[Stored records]
##########

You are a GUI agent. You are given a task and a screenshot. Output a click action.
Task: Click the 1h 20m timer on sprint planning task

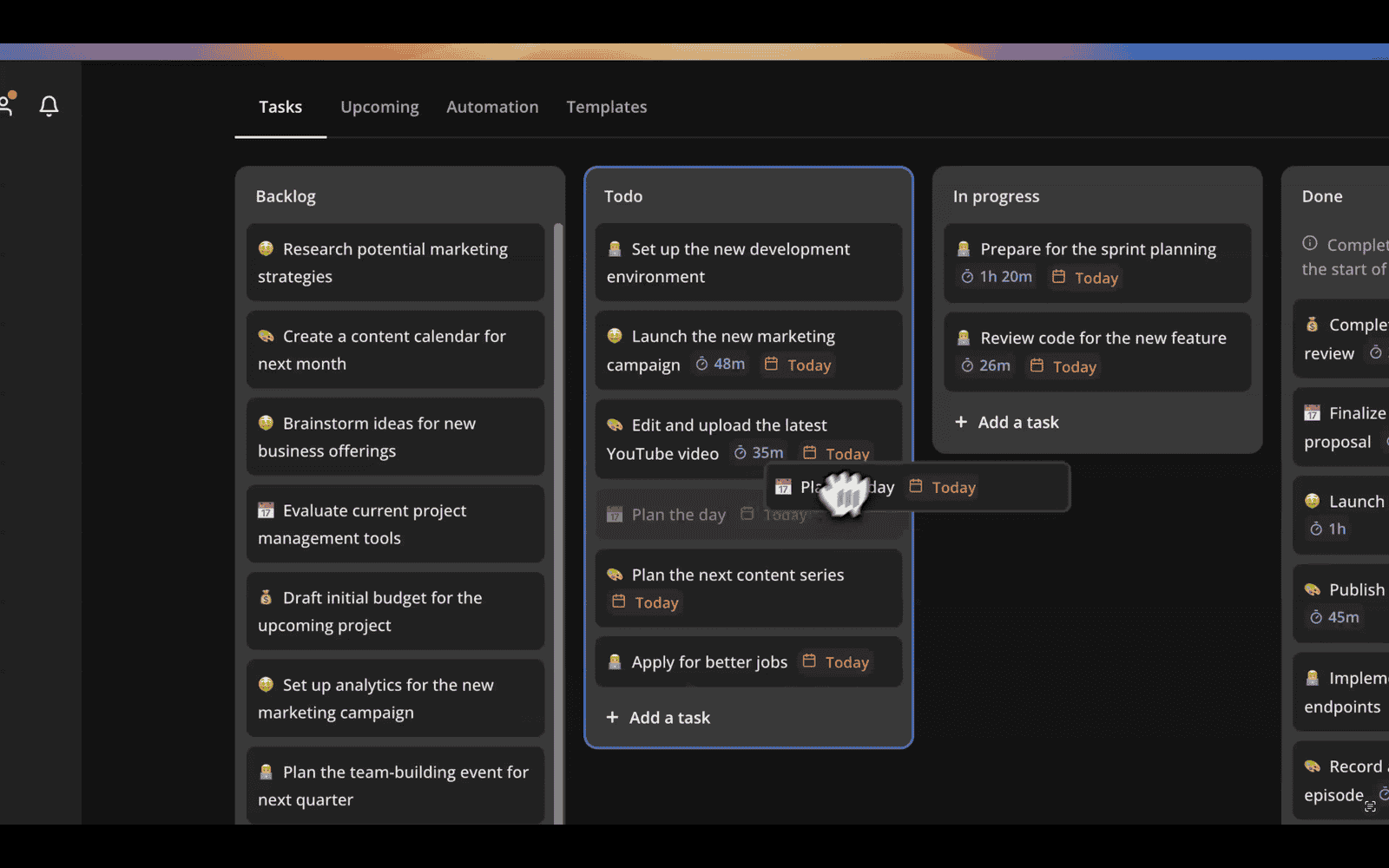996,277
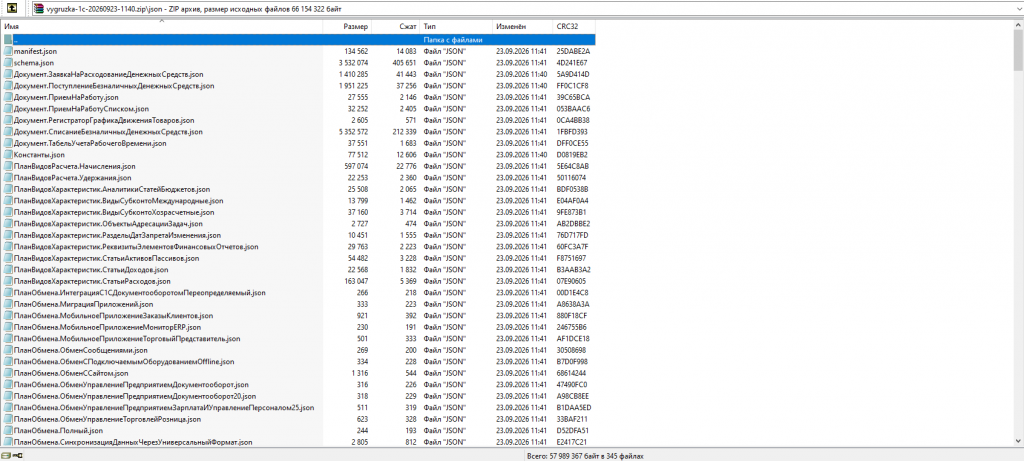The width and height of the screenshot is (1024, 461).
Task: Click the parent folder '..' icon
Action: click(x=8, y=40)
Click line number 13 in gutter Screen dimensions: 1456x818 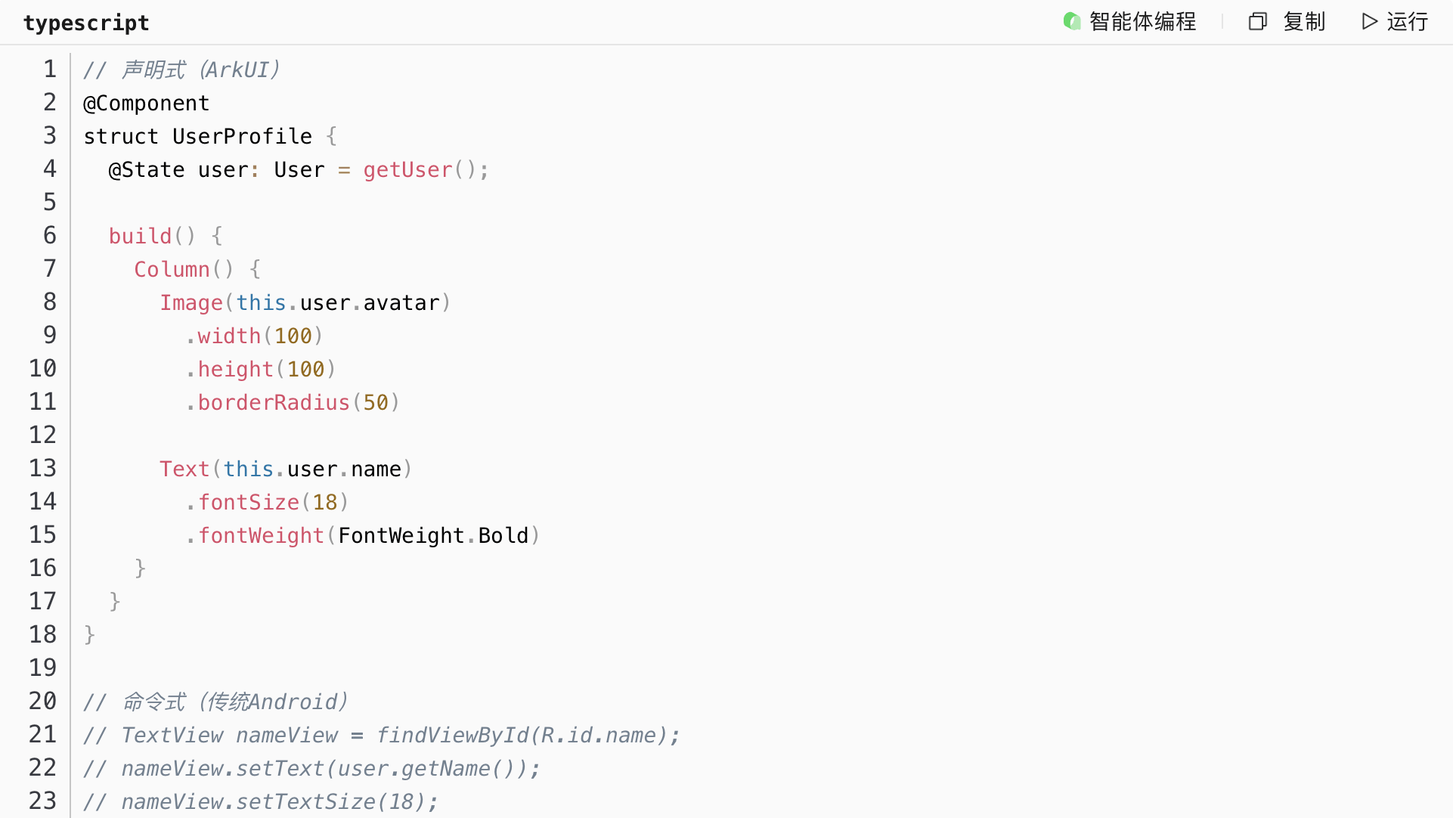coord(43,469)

##########

--- Task to carry out ---
Rewrite the listing from its first line through the line containing "Action: click(x=8, y=40)", inclusive, replacing "GUI agent" with "interface agent" and leaving everything else unchanged. Leave the pictures out of your answer.

--- Response to the exercise ---
You are a interface agent. You are given a task and a screenshot. Output a click action.
Task: Click the 1h 20m timer on sprint planning task

996,277
The width and height of the screenshot is (1024, 461).
Task: Click the parent folder '..' icon
Action: click(x=8, y=40)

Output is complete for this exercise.